**** Data in this exercise

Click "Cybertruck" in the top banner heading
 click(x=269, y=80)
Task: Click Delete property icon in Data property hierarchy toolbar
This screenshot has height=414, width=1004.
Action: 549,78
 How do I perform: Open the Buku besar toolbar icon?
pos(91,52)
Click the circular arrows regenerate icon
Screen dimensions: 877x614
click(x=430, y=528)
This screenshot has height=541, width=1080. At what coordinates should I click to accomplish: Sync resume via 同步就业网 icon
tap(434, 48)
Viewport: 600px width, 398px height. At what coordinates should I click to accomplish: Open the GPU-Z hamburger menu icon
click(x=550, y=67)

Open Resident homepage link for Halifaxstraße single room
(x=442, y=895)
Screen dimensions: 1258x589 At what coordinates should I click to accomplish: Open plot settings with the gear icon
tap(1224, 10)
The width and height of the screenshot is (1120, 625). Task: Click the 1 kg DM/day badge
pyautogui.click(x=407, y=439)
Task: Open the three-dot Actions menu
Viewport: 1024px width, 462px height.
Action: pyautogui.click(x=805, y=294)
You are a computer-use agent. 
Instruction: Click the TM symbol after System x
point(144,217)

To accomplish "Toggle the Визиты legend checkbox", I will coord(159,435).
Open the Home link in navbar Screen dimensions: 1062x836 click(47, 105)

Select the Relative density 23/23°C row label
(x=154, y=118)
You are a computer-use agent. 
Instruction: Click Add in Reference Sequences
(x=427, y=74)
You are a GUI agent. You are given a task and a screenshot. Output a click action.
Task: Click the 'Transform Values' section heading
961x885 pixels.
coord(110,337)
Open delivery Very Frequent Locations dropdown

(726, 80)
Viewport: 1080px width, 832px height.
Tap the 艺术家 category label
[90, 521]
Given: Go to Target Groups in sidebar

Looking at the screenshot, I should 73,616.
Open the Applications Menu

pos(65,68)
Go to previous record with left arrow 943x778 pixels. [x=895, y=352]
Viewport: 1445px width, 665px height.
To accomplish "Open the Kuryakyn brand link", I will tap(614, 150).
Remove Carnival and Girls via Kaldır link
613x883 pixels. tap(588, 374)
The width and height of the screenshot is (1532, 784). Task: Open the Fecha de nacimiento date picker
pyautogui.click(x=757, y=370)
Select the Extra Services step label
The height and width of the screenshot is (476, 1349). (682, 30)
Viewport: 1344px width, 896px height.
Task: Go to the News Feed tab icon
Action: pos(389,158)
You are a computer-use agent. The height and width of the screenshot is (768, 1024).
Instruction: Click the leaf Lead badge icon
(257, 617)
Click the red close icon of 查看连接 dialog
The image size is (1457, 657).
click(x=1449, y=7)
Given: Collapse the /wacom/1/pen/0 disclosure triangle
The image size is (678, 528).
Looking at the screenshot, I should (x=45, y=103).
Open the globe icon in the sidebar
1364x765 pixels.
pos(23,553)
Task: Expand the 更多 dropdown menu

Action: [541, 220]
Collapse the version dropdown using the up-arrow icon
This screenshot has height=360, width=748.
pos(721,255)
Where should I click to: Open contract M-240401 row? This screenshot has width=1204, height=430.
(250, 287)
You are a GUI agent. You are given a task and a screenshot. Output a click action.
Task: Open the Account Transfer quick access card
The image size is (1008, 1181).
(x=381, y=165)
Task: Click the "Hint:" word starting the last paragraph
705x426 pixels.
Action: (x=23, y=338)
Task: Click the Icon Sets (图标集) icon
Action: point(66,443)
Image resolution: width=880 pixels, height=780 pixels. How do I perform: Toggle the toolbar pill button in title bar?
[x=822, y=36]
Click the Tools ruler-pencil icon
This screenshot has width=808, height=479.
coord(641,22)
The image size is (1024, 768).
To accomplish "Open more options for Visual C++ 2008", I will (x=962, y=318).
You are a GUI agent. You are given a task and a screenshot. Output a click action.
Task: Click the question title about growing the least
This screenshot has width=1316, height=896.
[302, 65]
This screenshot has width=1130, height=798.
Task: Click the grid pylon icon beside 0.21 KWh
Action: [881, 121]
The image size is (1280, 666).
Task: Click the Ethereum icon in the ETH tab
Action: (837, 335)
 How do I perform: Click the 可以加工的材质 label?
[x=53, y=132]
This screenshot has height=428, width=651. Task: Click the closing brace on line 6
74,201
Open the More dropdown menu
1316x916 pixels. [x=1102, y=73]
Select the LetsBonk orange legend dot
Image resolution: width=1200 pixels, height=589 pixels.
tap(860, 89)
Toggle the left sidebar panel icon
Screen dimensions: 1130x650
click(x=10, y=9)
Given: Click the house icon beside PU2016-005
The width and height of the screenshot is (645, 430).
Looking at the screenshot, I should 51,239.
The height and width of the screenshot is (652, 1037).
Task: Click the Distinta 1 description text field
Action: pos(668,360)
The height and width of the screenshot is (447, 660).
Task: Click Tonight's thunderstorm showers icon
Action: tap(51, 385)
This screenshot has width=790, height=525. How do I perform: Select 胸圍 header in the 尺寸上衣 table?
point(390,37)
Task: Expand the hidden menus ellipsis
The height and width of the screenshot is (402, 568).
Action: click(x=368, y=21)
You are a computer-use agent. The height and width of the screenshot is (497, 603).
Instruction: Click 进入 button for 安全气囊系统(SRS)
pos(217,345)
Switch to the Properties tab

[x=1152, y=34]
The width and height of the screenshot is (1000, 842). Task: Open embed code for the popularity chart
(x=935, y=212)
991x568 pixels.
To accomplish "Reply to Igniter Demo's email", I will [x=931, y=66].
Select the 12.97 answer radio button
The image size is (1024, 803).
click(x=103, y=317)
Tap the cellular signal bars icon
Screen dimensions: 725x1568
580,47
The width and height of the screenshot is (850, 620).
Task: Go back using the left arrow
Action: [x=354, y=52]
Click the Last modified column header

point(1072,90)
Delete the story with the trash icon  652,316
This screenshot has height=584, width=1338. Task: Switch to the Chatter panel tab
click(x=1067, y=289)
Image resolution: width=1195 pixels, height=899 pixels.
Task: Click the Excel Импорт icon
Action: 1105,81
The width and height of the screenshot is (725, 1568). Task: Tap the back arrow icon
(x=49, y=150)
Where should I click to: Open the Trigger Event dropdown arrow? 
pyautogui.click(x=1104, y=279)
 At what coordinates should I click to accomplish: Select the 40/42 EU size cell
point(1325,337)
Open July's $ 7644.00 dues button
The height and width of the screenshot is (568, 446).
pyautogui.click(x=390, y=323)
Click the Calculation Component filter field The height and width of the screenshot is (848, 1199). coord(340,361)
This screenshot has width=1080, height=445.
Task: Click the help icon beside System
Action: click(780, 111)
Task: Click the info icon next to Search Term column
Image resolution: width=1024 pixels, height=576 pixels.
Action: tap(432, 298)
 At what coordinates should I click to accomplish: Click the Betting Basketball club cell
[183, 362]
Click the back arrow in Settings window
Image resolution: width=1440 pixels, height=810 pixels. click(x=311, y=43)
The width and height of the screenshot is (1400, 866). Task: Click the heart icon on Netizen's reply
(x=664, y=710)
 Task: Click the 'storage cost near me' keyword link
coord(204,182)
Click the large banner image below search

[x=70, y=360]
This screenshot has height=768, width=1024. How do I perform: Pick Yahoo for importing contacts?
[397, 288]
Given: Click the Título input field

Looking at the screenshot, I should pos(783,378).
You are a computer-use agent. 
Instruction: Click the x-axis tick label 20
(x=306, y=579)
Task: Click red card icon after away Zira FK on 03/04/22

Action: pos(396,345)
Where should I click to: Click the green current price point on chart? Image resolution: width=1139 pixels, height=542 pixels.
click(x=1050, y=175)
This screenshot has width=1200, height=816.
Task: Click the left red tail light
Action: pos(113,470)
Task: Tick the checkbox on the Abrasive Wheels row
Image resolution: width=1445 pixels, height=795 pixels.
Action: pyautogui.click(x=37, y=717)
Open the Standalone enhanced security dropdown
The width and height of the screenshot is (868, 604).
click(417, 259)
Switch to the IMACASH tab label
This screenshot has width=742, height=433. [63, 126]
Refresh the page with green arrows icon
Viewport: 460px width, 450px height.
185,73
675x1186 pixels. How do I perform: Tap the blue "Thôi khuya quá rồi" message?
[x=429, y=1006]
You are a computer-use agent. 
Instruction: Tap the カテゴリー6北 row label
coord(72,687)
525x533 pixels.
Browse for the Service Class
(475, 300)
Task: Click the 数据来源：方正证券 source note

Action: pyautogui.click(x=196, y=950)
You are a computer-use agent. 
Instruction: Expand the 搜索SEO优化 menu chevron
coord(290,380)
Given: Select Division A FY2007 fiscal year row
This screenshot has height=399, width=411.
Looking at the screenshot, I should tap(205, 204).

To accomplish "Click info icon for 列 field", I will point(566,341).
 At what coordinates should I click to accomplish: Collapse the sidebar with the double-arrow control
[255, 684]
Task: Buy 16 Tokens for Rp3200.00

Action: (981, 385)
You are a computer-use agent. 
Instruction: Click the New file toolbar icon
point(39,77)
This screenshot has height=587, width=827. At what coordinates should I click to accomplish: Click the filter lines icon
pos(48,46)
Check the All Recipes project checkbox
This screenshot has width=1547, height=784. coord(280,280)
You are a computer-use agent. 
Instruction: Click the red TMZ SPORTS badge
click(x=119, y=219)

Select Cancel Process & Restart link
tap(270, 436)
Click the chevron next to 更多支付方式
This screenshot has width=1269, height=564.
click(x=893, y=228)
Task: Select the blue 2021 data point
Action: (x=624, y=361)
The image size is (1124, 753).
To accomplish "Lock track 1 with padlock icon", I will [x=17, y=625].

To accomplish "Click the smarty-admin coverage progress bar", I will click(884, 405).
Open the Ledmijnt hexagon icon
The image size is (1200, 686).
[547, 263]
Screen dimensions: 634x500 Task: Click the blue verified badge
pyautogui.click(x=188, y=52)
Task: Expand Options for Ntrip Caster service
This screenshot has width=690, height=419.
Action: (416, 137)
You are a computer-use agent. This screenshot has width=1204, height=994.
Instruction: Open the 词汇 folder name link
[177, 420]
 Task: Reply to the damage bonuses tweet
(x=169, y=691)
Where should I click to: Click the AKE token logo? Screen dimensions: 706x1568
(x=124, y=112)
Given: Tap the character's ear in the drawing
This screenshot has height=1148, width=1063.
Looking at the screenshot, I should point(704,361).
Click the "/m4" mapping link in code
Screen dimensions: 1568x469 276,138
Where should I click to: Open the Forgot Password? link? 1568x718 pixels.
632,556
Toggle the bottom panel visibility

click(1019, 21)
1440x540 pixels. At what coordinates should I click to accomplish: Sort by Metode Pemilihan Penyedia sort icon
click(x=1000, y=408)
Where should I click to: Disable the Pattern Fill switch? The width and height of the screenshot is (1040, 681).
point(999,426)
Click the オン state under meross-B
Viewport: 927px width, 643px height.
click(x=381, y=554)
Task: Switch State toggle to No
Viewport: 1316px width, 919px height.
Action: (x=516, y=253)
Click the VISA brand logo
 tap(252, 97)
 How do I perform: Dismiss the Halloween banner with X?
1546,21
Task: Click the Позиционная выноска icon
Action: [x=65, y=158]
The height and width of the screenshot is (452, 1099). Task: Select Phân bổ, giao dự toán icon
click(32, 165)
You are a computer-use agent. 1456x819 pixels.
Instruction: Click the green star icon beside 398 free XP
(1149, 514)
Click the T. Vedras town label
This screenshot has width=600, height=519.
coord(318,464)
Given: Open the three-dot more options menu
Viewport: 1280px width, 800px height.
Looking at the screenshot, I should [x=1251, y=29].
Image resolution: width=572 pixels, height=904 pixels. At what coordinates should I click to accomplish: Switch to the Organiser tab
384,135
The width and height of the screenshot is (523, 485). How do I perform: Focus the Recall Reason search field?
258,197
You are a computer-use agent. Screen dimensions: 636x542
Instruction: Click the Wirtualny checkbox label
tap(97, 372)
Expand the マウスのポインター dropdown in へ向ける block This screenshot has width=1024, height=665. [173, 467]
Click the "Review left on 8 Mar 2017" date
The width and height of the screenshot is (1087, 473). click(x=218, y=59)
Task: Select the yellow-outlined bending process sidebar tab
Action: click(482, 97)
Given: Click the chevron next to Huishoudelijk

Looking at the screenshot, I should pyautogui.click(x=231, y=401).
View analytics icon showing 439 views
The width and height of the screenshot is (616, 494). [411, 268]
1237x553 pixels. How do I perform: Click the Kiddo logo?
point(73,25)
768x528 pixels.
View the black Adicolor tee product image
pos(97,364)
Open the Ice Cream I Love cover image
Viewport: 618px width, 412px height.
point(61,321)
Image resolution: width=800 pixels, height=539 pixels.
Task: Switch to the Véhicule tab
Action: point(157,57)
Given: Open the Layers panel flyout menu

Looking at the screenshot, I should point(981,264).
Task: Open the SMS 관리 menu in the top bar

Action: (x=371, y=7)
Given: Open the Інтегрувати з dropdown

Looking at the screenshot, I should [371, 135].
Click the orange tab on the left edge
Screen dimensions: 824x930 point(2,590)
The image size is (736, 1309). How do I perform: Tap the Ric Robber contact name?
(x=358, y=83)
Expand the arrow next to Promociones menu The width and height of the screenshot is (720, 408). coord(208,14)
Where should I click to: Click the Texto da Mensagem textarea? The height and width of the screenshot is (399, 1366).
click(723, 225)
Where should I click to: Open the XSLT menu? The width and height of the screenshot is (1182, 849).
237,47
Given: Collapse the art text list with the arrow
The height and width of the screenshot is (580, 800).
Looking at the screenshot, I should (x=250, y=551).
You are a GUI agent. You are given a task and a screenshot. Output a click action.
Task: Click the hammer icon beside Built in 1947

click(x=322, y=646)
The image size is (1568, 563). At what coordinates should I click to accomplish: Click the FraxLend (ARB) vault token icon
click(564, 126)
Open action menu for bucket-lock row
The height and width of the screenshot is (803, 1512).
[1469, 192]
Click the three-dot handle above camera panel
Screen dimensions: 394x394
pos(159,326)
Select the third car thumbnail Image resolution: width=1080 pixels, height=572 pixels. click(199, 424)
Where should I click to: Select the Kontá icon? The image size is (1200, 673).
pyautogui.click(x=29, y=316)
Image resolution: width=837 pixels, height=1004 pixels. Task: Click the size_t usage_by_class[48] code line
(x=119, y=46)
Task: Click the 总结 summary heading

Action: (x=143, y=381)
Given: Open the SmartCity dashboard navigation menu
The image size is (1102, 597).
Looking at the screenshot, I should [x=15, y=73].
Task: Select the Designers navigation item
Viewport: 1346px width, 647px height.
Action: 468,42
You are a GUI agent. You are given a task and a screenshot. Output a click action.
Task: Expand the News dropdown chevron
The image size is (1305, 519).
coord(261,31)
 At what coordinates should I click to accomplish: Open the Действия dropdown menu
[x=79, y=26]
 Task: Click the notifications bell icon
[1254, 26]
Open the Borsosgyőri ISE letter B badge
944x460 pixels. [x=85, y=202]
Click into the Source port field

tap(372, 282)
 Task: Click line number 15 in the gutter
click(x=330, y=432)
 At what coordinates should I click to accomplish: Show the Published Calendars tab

********

> [Problem requirements]:
Output the lines from the one with "Task: Select the Designers navigation item" to the final line of the entries above, exactly as they stand, please, and nothing else.

> [Answer for this exercise]:
Task: Select the Designers navigation item
Viewport: 1346px width, 647px height.
Action: 468,42
You are a GUI agent. You are given a task and a screenshot. Output a click action.
Task: Expand the News dropdown chevron
The image size is (1305, 519).
coord(261,31)
 At what coordinates should I click to accomplish: Open the Действия dropdown menu
[x=79, y=26]
 Task: Click the notifications bell icon
[1254, 26]
Open the Borsosgyőri ISE letter B badge
944x460 pixels. [x=85, y=202]
Click into the Source port field

tap(372, 282)
 Task: Click line number 15 in the gutter
click(x=330, y=432)
 At what coordinates should I click to accomplish: Show the Published Calendars tab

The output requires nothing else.